Eduardo Martínez Carranza, que se salvó, dice en el libro que su mayor deseo es borrar de su mente la trágica noche del 31 de agosto de 1999. Tuvo fractura expuesta de tibia y peroné. Estuvo cuatro meses en silla de ruedas para luego volver a caminar con muletas. “También me quebré el hombro, me quemé las manos y la espalda. Todavía siento el dolor, pero hay cosas que no se ven y también me pasan: duermo pocas horas porque me desvelo”.
María Esther Hereñú no tiene dudas cuando dice que “sobrevivir no fue mejor”. Para salvarse, se tiró del avión en llamas. “Cuando me paré en el pasto, me cayó fuego sobre el pelo.
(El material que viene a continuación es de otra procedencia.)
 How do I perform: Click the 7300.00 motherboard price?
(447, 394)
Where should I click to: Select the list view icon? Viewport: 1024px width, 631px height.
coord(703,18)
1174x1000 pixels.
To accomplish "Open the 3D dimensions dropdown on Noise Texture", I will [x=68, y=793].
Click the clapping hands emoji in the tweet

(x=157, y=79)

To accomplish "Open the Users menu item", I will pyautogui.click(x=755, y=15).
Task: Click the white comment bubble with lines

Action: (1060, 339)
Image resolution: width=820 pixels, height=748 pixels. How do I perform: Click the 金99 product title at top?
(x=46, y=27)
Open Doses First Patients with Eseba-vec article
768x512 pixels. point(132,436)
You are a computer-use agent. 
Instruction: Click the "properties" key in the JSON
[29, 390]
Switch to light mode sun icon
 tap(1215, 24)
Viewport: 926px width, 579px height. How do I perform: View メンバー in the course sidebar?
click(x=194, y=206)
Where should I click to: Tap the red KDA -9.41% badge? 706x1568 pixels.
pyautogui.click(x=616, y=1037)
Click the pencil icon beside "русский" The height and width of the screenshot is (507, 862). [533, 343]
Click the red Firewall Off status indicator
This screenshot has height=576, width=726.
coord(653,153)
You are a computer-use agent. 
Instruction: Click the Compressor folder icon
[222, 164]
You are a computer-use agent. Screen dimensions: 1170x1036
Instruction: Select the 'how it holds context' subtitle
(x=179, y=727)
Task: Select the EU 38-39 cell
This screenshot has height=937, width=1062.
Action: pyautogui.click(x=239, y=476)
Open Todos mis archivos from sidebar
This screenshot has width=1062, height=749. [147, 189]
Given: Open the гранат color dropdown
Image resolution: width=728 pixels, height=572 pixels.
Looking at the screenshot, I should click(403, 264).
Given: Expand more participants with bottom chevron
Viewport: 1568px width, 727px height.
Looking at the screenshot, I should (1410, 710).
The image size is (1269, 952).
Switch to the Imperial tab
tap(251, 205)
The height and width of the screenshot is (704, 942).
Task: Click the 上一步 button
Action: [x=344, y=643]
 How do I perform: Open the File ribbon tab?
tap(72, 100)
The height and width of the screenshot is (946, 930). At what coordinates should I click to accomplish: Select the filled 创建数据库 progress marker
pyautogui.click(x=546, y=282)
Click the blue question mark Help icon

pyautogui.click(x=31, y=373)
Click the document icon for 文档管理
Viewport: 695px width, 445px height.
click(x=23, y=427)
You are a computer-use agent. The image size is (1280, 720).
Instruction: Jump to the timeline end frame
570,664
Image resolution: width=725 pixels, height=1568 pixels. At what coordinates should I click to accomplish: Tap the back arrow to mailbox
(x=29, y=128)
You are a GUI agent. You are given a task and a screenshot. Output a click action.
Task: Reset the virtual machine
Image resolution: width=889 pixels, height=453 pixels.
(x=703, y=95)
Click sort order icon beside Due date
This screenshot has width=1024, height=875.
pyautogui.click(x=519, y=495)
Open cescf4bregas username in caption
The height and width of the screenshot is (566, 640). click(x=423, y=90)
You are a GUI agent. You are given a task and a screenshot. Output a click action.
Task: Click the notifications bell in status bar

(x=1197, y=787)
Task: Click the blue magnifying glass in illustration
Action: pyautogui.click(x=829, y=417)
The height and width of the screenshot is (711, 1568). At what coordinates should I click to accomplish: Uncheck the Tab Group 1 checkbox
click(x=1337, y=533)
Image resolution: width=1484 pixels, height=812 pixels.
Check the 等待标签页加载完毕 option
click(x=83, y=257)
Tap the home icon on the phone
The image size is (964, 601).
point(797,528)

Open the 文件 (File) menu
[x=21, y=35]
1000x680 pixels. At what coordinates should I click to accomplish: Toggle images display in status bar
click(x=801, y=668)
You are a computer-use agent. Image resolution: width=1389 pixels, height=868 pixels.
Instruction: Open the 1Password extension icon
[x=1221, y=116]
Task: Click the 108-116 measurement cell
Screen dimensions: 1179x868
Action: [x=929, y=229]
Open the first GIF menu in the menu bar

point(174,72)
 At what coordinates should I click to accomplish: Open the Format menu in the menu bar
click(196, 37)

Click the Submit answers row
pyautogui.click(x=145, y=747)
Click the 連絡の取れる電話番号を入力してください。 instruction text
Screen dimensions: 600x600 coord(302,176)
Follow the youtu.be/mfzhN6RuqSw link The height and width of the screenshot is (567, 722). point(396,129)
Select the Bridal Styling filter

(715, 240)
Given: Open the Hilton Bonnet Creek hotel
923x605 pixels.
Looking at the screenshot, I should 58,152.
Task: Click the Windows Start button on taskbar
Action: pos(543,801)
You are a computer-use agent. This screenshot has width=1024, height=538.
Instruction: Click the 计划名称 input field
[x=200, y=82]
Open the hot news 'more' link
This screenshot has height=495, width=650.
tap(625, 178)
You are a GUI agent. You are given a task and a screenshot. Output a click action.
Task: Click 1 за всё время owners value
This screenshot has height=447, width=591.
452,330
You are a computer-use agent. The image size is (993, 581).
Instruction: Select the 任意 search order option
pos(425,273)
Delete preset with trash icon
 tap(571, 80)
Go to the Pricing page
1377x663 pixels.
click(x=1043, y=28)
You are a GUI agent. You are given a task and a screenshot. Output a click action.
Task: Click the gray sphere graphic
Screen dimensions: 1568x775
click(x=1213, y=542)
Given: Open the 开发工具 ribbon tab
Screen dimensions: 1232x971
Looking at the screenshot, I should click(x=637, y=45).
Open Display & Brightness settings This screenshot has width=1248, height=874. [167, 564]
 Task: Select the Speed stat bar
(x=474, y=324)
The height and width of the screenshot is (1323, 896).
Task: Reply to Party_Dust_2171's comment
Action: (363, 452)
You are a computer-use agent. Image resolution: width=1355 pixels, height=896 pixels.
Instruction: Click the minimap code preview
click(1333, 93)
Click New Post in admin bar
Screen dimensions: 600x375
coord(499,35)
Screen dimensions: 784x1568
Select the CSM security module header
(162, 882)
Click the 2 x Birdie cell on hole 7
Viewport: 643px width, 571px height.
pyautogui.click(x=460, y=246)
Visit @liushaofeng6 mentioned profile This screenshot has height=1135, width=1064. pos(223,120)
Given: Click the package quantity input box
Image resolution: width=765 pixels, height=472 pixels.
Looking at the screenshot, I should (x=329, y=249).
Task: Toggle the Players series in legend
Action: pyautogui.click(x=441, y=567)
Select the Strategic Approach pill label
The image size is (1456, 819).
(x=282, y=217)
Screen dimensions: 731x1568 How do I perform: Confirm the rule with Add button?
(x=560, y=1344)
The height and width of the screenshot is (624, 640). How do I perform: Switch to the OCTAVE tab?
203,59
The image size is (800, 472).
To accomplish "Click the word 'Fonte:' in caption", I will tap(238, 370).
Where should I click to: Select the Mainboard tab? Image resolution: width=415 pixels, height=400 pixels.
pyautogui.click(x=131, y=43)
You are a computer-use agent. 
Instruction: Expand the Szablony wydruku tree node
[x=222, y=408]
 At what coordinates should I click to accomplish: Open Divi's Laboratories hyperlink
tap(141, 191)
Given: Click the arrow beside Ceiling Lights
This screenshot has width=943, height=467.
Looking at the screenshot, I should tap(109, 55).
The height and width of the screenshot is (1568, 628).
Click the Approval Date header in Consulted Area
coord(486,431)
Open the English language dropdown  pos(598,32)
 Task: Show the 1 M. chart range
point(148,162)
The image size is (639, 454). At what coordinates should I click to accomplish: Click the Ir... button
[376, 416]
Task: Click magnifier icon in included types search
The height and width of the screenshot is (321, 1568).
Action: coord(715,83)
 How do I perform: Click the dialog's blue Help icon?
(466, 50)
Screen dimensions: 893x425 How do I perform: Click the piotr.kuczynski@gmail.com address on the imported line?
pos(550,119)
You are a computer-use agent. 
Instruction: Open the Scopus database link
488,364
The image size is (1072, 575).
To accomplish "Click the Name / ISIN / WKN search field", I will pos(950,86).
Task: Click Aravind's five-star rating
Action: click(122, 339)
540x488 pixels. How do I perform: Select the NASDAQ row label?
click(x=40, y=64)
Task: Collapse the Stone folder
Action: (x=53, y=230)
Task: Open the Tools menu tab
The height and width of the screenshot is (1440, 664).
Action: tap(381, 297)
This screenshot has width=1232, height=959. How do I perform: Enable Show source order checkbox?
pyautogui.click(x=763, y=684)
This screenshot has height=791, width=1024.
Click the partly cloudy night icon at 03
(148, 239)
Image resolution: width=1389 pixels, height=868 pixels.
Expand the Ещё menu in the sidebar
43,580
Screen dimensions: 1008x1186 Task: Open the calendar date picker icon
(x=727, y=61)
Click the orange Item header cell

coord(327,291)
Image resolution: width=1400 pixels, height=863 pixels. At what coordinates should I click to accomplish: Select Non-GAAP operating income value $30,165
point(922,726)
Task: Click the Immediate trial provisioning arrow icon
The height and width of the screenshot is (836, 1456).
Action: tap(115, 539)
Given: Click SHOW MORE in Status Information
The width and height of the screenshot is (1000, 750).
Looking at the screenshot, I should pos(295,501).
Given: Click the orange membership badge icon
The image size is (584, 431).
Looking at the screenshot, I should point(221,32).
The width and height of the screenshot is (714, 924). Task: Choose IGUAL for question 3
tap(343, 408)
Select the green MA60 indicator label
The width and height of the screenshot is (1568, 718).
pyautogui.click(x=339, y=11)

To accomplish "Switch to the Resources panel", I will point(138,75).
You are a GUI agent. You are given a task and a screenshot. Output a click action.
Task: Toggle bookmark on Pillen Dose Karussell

Quise apagarme con las manos. Las apreté contra la pollera. Ardió la pollera, el cancan, las botas”. Llegó a pensar en esos momentos que todos iban a ser “un montón de cenizas mezcladas, un montón de NN”. Ya tuvo 70 entradas al quirófano (NdR: cuando se publicó el libro en 2000). También tuvo que sufrir el olvido de su novio, que jamás apareció luego de enterarse de que ella había sufrido cambios en su bello cuerpo. “Para no deprimirte, tenés que pensar que tu cuerpo es una camiseta, que lo importante está adentro”, dice que fue el consejo que recibió para empezar a salir.
El objetivo de aquel libro que se hizo a pulmón, y que es un testimonio ineludible a la hora de conocer lo que sucedió hace 25 años en el Aeroparque, es bastante simple: “No queremos que el caso se olvide”, dijeron los que lo hicieron. Y lo lograron.